§ **Task objective**
Reproduce the material starting at the line that contains "800x392 pixels." and ending at the line that contains "Select the Twitter", requests included, with every click coordinate in the answers multiplied by 1.7 and rounded to a whole number, halves rounded up. Leave all other numbers unchanged.
------------------------------------------------
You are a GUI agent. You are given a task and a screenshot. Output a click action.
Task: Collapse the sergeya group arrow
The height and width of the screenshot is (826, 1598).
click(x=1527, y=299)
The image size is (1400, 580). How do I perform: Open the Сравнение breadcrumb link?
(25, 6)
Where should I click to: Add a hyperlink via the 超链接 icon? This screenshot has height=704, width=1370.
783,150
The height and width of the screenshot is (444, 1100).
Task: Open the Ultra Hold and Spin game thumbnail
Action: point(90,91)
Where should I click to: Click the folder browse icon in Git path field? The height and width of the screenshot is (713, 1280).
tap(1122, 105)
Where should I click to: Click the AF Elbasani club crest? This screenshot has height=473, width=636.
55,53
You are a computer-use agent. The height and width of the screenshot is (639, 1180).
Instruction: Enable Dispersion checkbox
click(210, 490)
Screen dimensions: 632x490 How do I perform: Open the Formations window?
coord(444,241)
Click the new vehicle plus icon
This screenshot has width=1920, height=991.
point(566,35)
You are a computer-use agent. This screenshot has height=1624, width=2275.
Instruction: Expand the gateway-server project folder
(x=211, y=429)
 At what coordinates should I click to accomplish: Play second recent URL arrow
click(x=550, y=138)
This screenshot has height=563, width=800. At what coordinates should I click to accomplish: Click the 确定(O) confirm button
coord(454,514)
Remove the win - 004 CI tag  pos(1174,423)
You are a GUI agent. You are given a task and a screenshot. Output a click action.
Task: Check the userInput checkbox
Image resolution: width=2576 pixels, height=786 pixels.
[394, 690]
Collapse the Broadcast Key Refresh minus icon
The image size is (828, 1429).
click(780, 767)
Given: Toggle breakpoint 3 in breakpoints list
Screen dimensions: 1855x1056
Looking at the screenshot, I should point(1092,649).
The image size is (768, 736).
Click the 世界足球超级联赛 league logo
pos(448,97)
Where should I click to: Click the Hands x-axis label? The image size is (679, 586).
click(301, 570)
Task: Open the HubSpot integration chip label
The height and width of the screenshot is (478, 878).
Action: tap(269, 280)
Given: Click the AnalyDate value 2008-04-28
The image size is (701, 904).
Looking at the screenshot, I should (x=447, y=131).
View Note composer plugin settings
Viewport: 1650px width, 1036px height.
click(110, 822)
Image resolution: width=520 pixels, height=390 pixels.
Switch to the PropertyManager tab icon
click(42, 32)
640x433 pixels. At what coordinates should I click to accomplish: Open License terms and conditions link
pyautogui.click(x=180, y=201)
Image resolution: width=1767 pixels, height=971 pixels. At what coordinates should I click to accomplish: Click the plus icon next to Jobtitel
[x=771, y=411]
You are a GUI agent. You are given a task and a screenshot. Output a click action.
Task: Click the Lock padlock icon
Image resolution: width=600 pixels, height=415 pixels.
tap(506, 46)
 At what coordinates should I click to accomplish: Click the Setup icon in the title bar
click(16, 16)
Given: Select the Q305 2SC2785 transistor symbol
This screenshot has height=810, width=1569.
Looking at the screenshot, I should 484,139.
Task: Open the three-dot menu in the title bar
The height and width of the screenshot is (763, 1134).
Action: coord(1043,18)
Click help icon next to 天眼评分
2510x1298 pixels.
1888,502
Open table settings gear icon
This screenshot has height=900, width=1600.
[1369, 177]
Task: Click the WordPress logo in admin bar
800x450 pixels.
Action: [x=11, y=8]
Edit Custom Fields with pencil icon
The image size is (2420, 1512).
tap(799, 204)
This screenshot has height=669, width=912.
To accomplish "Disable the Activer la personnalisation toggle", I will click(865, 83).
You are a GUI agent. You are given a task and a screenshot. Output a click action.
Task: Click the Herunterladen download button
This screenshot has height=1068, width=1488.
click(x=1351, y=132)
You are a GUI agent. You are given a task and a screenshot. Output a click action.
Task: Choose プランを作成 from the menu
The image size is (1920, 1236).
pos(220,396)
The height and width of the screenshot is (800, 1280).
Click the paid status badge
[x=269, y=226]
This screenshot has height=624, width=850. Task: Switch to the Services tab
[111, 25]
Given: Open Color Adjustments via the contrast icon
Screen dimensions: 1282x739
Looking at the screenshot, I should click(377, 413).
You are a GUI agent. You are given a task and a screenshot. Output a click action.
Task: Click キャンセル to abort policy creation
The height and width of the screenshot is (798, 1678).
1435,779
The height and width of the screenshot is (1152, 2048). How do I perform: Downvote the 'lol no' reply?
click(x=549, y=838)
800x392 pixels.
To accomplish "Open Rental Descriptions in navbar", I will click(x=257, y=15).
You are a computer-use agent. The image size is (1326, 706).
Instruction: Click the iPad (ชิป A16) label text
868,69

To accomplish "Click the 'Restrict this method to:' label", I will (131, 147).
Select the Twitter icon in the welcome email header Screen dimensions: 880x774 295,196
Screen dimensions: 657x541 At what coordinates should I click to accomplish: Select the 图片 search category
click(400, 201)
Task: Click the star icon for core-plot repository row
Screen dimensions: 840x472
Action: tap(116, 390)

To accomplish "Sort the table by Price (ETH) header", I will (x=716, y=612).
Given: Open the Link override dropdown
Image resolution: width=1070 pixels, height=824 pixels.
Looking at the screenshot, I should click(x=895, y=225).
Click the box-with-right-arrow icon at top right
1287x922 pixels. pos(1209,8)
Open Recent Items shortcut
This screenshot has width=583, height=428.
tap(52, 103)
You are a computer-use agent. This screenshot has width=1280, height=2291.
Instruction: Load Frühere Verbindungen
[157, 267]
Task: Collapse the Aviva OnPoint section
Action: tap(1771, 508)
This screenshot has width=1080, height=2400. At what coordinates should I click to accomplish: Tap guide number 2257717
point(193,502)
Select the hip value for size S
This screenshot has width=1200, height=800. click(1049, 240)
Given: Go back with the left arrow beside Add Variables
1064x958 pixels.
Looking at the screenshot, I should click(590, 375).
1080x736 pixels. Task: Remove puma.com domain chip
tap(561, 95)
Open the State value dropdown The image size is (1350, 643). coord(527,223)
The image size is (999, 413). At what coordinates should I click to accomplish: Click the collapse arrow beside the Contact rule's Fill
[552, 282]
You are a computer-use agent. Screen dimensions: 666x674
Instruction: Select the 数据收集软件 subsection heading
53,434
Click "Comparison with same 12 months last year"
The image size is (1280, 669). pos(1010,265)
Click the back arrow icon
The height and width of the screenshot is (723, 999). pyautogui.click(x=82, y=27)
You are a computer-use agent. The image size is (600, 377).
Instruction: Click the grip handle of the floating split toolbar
------------------------------------------------
§ **Problem solution**
800x392 pixels.
To accomplish "Open Rental Descriptions in navbar", I will click(x=437, y=26).
You are a computer-use agent. The image size is (1326, 706).
Instruction: Click the iPad (ชิป A16) label text
1476,117

To accomplish "Click the 'Restrict this method to:' label", I will (223, 250).
Select the Twitter icon in the welcome email header Screen dimensions: 880x774 502,333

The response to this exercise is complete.